▶ [YOUR INSTRUCTIONS] Retype, word for word, the stretch of rows below from the line containing "You are a GUI" through the end of the rows, leaving the pictures out of your answer.

▶ [Entries on where items appear]

- - -

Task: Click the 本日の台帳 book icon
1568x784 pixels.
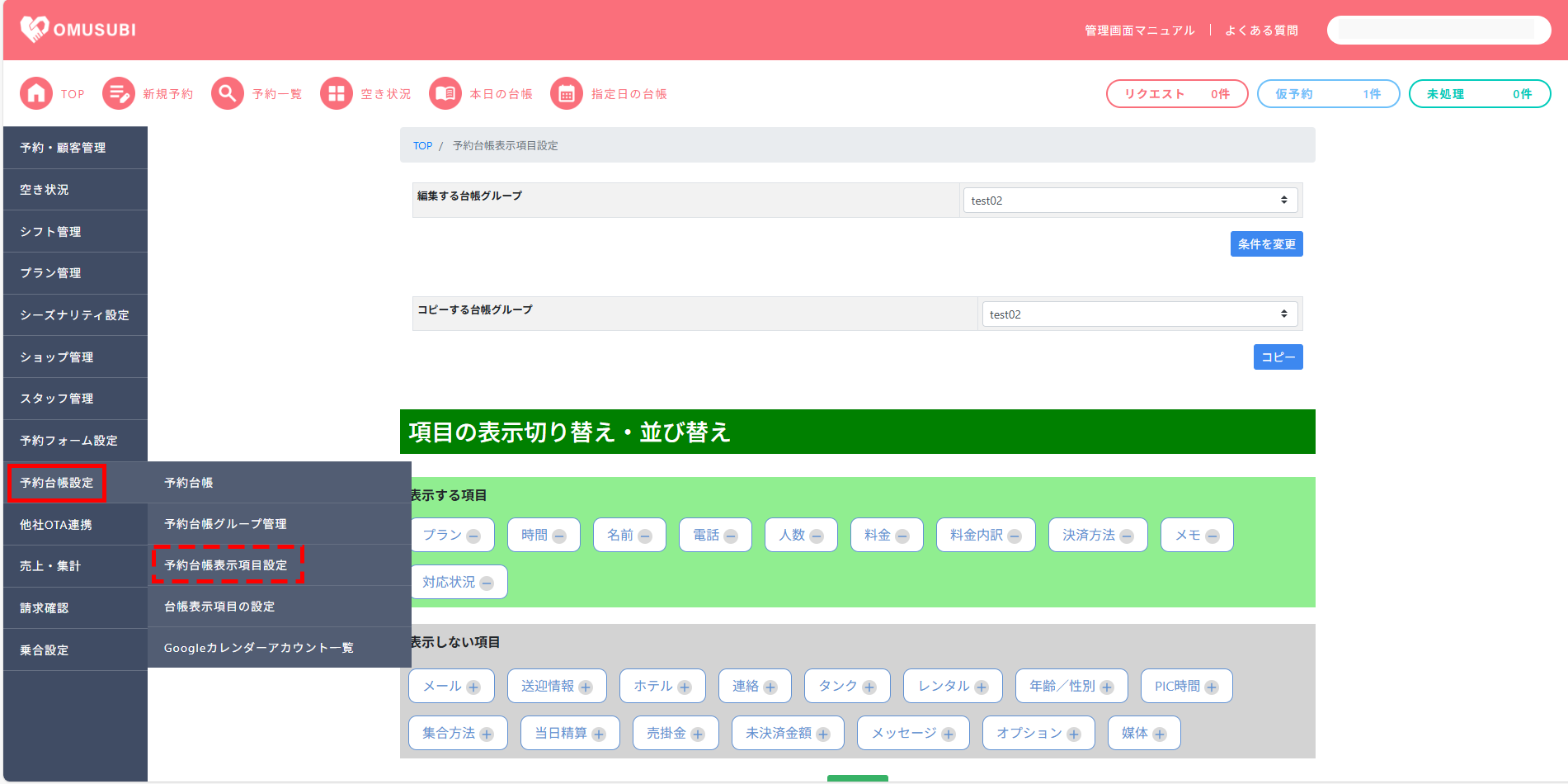Action: pos(445,94)
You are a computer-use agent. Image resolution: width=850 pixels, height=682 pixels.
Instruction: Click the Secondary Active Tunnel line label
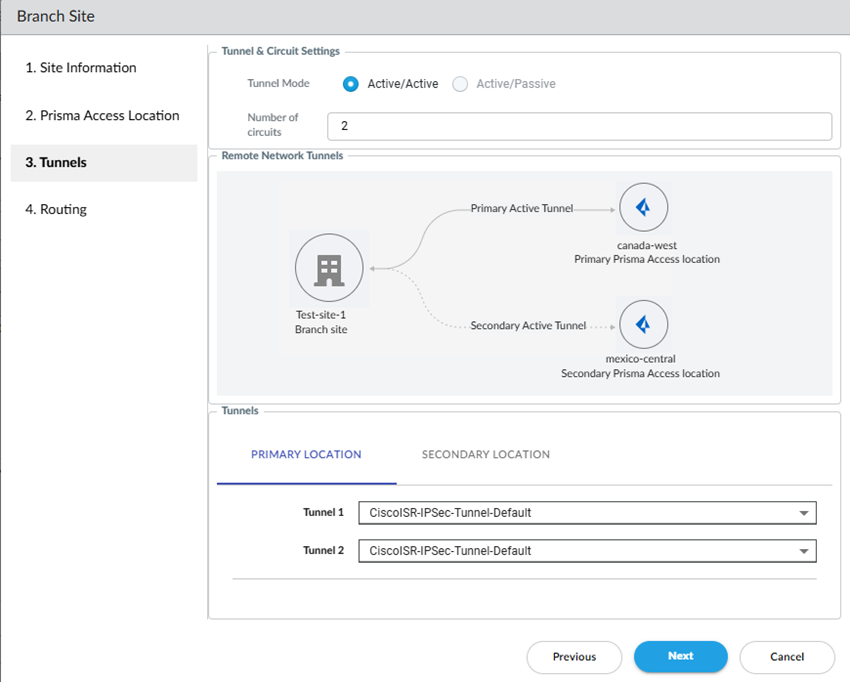click(529, 326)
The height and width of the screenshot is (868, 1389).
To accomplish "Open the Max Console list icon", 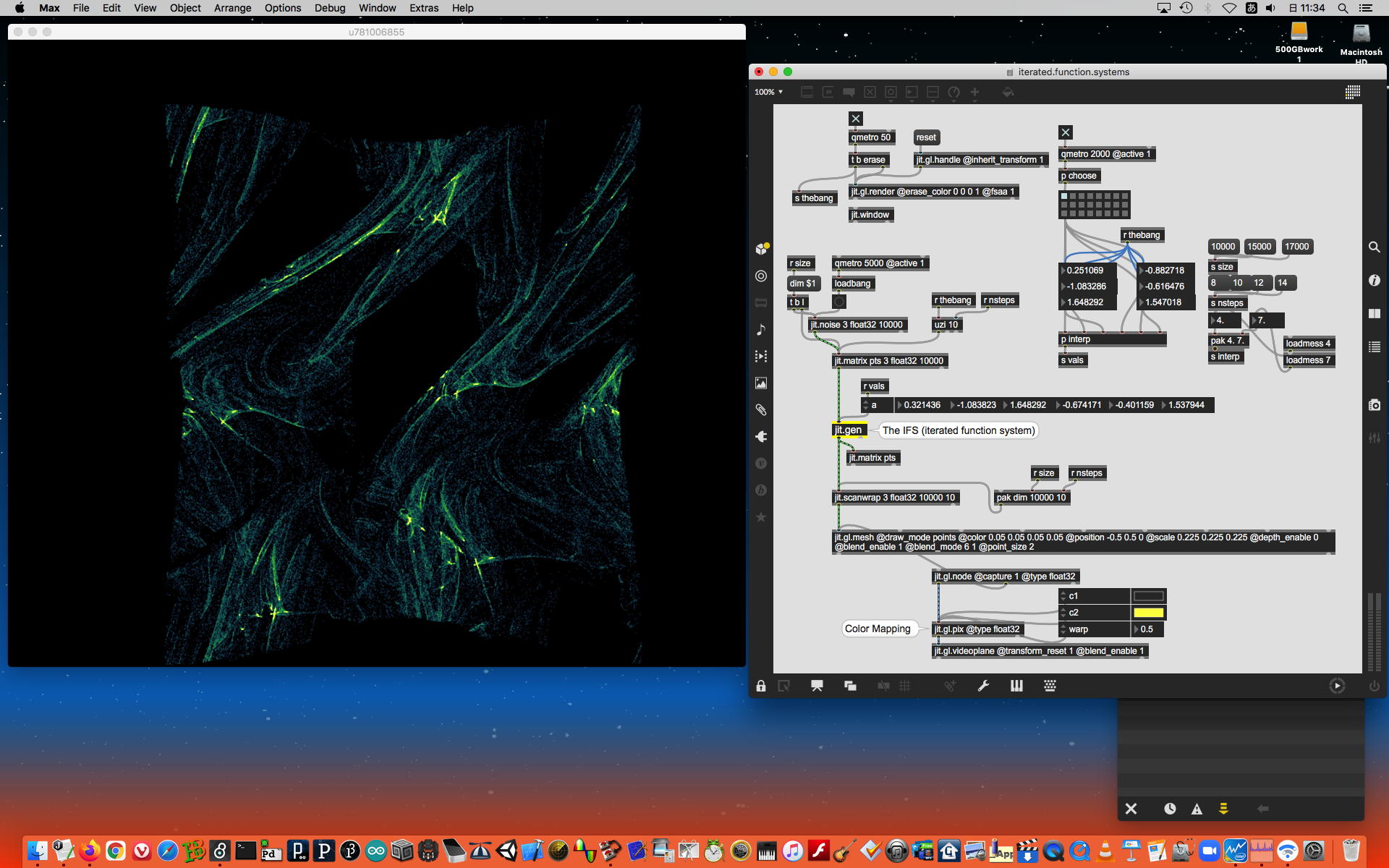I will pos(1375,347).
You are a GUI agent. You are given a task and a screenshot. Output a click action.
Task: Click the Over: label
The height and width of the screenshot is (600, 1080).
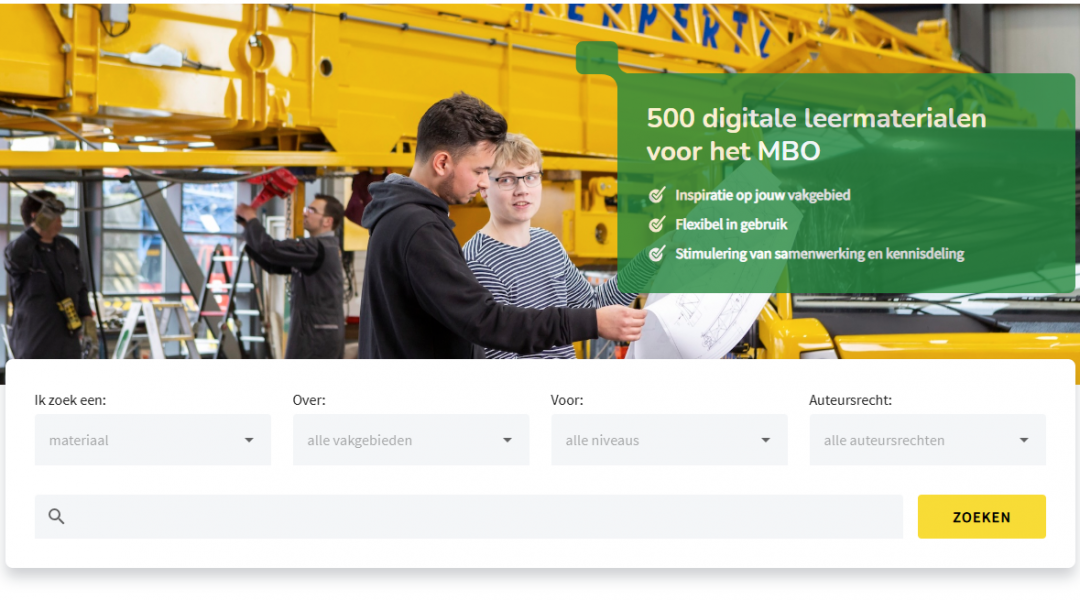pyautogui.click(x=309, y=400)
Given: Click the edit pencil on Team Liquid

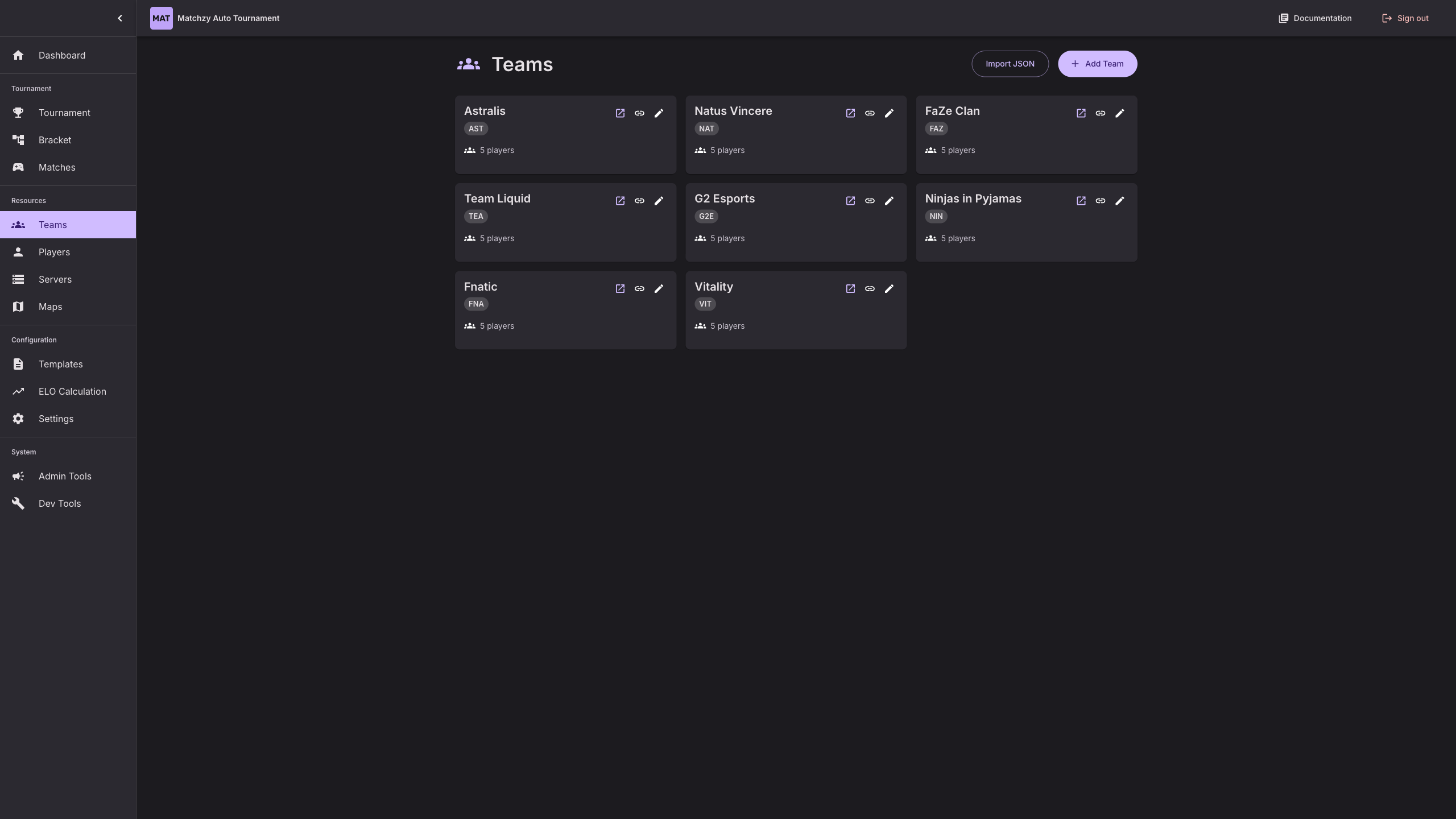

- - -

▶ [COMPLETED EXERCISE]
You are a GUI agent. You are given a task and a screenshot. Output a click action.
Task: Click the Over: label
The height and width of the screenshot is (600, 1080).
pyautogui.click(x=309, y=400)
Given: Click the edit pencil on Team Liquid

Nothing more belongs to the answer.